Data records section start
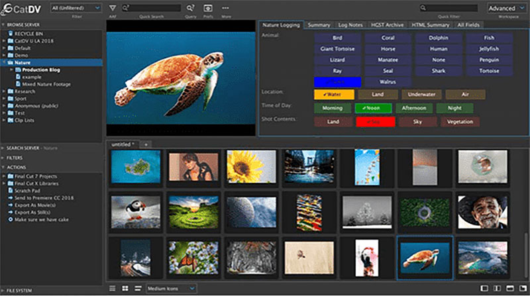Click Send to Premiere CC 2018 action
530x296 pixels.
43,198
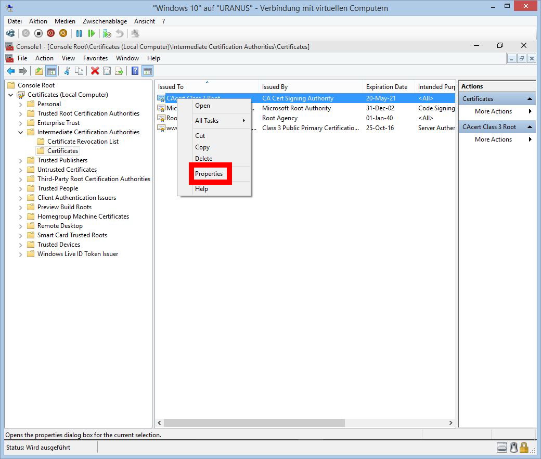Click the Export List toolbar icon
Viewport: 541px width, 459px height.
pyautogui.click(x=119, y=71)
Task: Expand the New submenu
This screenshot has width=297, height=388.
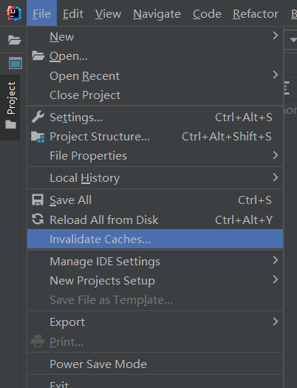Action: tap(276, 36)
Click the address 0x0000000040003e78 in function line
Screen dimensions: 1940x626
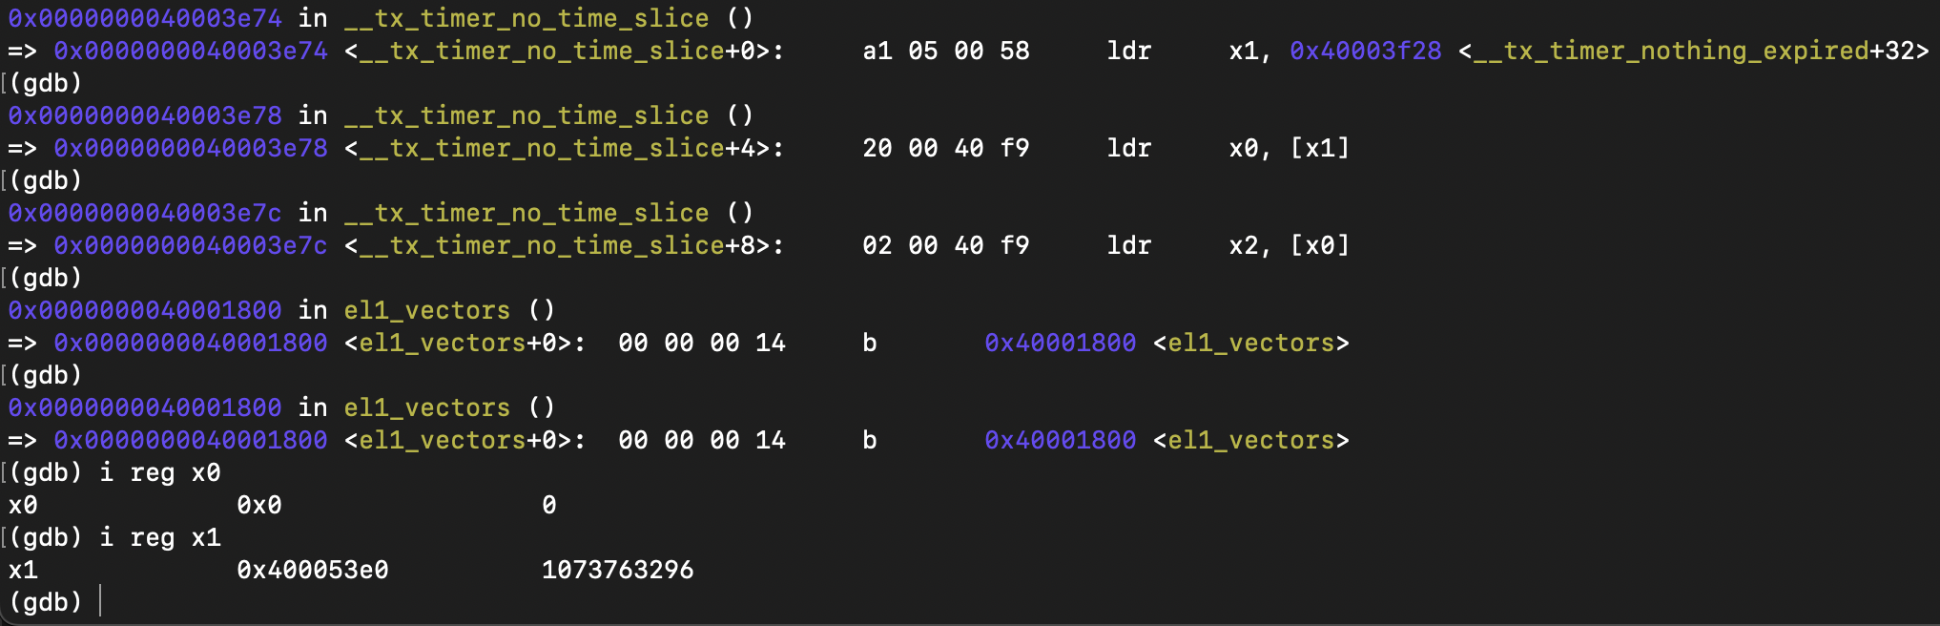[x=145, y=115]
Data records section end
* **Your assignment**: What you output must be exactly the lines from the line with "This screenshot has width=297, height=388." through the last line of the listing, pictures excluded.

* **Result**:
This screenshot has width=297, height=388.
Action: tap(276, 36)
Click the address 0x0000000040003e78 in function line
Screen dimensions: 1940x626
[x=145, y=115]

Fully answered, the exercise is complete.